WORK REQUEST:
For the material below, output exactly the span from the line with "Suncare (811, 122)" to the line with "Zakaži termin (544, 2280)", including both, and nothing besides.

RECORDS TO USE:
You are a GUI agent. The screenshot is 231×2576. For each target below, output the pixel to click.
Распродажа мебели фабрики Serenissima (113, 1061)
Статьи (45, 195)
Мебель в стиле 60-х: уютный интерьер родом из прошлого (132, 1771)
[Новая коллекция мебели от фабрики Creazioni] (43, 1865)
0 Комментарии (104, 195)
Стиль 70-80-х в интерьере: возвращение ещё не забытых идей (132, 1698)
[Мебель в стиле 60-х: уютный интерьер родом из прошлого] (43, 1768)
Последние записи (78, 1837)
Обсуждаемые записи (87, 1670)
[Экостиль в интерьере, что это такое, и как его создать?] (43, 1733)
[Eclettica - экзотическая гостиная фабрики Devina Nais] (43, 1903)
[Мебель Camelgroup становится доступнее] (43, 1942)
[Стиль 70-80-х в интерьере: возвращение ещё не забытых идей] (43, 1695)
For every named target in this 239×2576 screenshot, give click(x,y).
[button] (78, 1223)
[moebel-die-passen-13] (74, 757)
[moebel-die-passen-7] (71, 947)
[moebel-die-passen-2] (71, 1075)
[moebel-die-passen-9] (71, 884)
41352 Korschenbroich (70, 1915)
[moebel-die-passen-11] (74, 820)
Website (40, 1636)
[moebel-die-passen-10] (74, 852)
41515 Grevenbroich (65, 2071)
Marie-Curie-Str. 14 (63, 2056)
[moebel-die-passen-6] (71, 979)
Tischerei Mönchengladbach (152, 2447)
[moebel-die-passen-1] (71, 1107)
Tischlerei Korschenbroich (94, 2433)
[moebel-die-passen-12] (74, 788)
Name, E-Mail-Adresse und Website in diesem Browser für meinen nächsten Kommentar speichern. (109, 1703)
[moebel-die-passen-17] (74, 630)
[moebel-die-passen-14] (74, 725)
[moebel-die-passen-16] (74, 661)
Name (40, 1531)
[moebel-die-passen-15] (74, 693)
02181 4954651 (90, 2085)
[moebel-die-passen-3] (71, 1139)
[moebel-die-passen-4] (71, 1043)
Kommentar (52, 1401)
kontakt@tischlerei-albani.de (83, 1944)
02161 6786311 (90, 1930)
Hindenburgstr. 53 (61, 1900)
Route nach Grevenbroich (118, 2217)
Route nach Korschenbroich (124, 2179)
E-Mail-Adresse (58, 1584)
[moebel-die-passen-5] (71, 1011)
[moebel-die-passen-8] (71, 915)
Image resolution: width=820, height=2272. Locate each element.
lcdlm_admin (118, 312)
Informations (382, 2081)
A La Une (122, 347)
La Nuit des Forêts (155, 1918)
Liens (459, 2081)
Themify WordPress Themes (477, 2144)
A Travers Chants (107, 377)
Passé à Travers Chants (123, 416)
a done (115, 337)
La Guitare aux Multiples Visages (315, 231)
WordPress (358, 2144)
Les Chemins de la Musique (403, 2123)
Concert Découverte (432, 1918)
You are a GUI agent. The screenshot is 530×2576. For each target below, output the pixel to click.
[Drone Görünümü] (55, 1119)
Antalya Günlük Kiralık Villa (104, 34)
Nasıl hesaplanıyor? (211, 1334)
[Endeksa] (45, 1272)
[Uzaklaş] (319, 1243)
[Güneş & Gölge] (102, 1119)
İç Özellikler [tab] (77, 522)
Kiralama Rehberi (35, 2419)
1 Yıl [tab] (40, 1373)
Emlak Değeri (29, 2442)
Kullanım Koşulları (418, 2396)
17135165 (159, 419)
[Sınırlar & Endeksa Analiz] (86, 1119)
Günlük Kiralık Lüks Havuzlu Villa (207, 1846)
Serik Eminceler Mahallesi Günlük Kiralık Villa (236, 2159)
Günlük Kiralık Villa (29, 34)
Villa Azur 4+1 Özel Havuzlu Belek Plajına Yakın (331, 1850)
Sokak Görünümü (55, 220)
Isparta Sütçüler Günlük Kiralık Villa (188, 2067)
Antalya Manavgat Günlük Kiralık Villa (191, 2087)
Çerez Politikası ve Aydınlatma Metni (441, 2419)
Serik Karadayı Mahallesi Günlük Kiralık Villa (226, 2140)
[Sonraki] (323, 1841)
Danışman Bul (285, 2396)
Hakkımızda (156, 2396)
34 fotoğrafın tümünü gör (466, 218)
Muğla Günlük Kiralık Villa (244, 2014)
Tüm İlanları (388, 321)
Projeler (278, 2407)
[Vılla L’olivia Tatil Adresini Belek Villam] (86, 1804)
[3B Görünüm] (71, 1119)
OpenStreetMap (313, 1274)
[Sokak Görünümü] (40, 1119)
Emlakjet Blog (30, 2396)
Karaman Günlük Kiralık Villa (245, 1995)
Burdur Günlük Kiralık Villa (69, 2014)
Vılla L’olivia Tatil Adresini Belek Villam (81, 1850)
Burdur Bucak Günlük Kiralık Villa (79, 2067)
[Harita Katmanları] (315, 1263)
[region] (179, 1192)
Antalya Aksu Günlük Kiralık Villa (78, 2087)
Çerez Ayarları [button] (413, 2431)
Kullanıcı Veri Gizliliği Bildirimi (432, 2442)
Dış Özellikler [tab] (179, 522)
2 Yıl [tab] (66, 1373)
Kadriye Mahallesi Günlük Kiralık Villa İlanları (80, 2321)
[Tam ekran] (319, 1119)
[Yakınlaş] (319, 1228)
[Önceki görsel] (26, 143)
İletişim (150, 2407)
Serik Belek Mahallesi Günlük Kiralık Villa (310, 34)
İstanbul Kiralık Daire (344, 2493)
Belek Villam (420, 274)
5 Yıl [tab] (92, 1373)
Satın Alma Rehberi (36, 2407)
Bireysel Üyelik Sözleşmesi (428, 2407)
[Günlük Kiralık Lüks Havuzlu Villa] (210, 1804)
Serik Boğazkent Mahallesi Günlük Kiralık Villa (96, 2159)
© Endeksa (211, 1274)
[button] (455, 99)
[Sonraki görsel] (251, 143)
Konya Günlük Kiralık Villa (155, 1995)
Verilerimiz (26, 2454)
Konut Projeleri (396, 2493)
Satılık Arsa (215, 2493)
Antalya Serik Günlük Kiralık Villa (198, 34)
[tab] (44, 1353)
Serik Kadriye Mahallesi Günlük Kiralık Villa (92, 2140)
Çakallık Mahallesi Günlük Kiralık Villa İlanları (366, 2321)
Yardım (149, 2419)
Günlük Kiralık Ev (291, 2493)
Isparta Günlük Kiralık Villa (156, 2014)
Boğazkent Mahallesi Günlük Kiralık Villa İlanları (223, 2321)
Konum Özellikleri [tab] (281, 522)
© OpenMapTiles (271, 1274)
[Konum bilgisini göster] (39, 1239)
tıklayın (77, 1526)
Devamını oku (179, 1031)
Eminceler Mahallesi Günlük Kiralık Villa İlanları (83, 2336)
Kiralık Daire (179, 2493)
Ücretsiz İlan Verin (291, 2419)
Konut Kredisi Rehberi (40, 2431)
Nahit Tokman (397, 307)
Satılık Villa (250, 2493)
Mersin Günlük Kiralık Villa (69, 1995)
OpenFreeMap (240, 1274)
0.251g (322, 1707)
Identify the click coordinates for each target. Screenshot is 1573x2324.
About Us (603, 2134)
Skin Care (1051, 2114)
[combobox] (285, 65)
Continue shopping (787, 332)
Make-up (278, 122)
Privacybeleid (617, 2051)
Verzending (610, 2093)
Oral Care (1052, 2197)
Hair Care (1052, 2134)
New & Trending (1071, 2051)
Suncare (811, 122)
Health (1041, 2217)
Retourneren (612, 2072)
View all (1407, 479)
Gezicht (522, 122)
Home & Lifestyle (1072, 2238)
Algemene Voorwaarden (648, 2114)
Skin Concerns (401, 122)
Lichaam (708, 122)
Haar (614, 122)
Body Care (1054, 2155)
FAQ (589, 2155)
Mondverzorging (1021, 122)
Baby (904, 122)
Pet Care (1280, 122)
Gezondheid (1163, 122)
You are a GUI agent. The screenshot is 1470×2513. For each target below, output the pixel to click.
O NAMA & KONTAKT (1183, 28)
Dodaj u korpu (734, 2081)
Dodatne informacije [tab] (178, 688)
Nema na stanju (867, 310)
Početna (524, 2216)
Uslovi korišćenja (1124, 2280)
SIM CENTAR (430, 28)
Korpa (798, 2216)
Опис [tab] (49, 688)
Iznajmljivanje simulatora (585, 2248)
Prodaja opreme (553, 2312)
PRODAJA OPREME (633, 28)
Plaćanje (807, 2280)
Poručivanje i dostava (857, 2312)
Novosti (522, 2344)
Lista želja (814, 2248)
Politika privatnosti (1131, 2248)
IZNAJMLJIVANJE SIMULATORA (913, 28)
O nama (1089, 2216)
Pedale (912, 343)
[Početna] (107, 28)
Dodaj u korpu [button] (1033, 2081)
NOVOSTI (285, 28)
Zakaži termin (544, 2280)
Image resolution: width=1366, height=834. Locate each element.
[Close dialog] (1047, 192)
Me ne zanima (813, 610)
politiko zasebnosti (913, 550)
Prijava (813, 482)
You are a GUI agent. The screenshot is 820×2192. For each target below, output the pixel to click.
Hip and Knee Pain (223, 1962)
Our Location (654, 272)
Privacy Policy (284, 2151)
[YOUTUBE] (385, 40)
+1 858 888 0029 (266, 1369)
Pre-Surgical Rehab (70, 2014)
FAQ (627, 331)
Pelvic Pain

ANSWER FOR THIS EXERCISE:
Suncare (811, 122)
Health (1041, 2217)
Retourneren (612, 2072)
View all (1407, 479)
Gezicht (522, 122)
Home & Lifestyle (1072, 2238)
Algemene Voorwaarden (648, 2114)
Skin Concerns (401, 122)
Lichaam (708, 122)
Haar (614, 122)
Body Care (1054, 2155)
FAQ (589, 2155)
Mondverzorging (1021, 122)
Baby (904, 122)
Pet Care (1280, 122)
Gezondheid (1163, 122)
You are a GUI agent. The screenshot is 1470×2513. For each target below, output the pixel to click.
O NAMA & KONTAKT (1183, 28)
Dodaj u korpu (734, 2081)
Dodatne informacije [tab] (178, 688)
Nema na stanju (867, 310)
Početna (524, 2216)
Uslovi korišćenja (1124, 2280)
SIM CENTAR (430, 28)
Korpa (798, 2216)
Опис [tab] (49, 688)
Iznajmljivanje simulatora (585, 2248)
Prodaja opreme (553, 2312)
PRODAJA OPREME (633, 28)
Plaćanje (807, 2280)
Poručivanje i dostava (857, 2312)
Novosti (522, 2344)
Lista želja (814, 2248)
Politika privatnosti (1131, 2248)
IZNAJMLJIVANJE SIMULATORA (913, 28)
O nama (1089, 2216)
Pedale (912, 343)
[Početna] (107, 28)
Dodaj u korpu [button] (1033, 2081)
NOVOSTI (285, 28)
Zakaži termin (544, 2280)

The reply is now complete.